### Records shown ###
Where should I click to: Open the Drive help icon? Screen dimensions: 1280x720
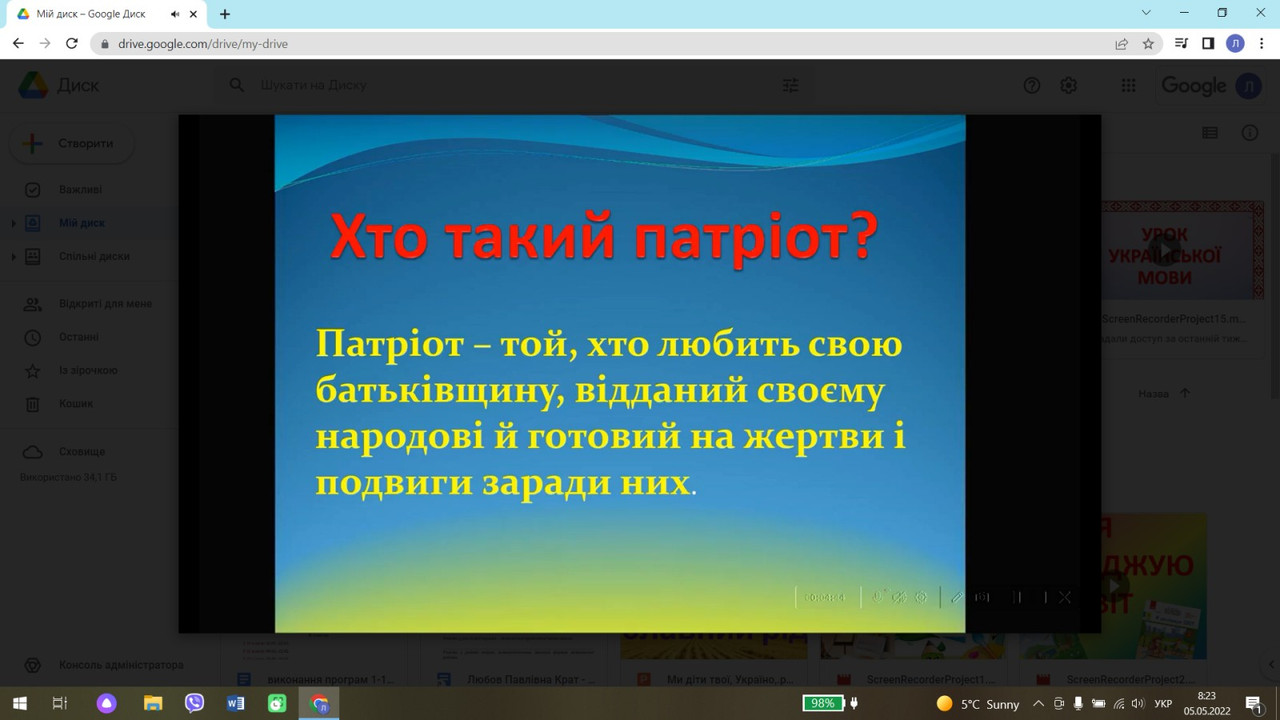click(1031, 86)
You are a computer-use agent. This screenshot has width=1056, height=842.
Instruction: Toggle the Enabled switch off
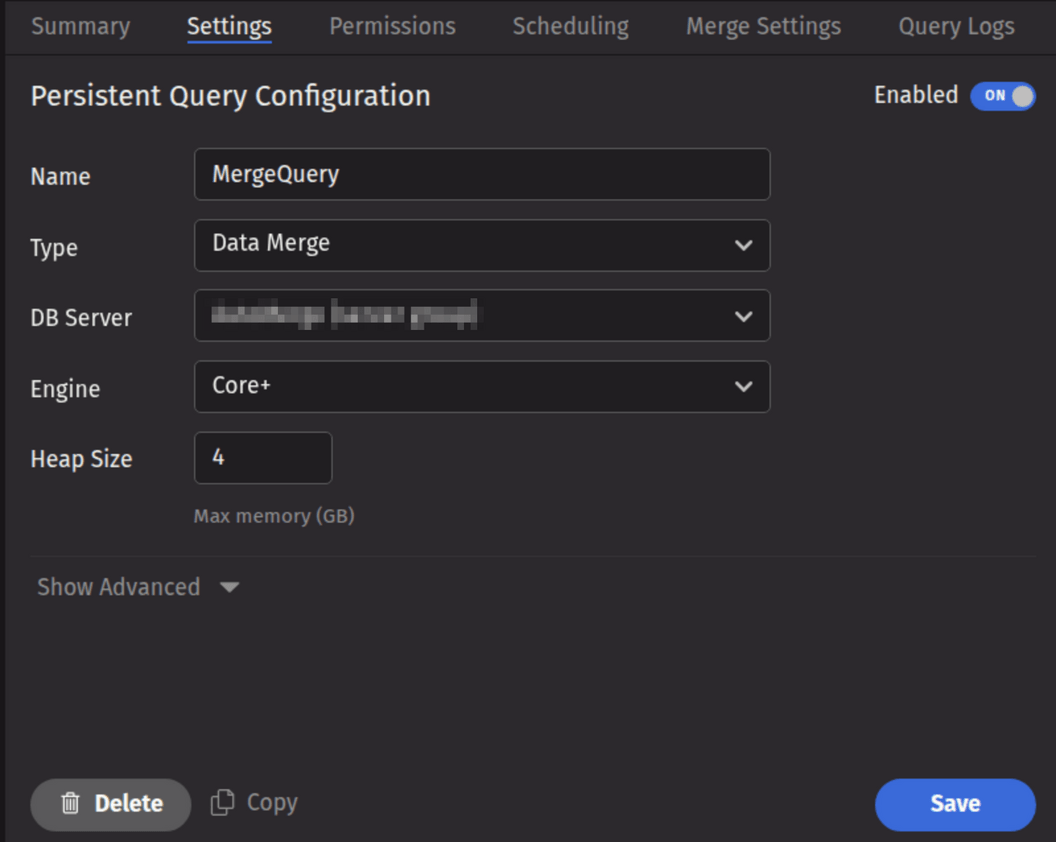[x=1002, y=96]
###
### Records shown ###
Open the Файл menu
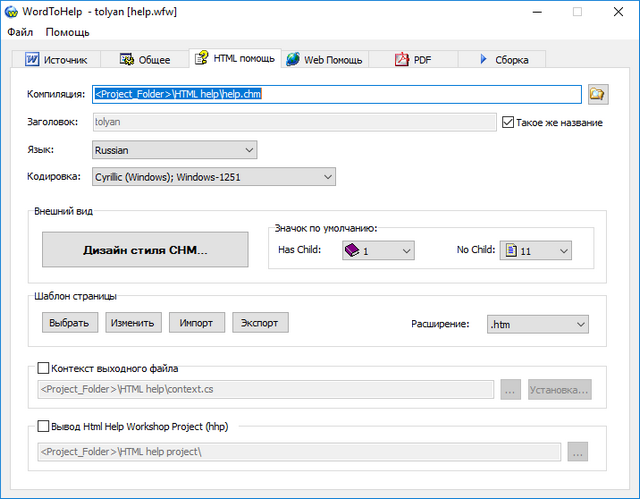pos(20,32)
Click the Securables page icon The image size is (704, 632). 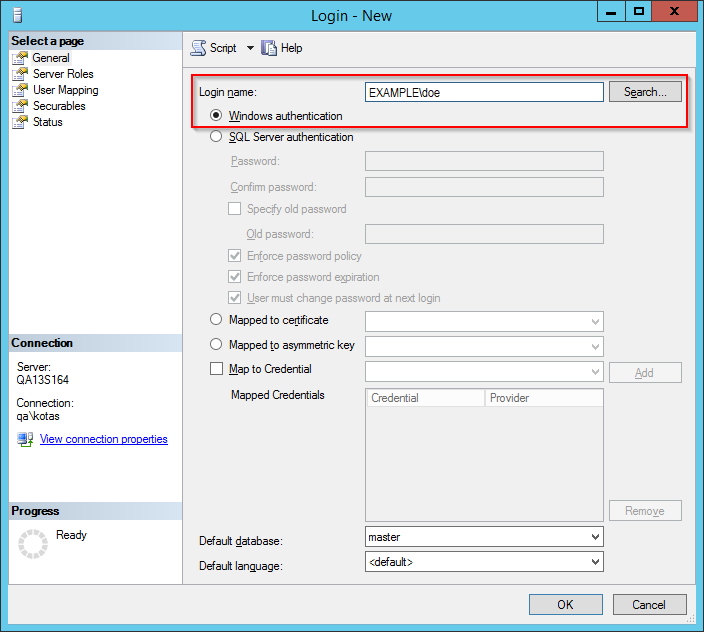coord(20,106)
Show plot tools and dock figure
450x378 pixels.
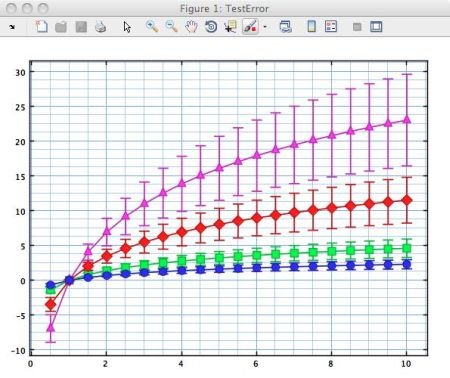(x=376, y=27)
###
Rewrite the records from the line containing "Where should I" through the line containing "[x=1002, y=96]", swapping "screenshot" for "screen capture" and keeping all else unchanged. Leave the pictures out.

Response:
Where should I click to: Open the Drive help icon? Screen dimensions: 1280x720
click(1031, 86)
You are a computer-use agent. This screen capture has width=1056, height=842.
Instruction: Toggle the Enabled switch off
[x=1002, y=96]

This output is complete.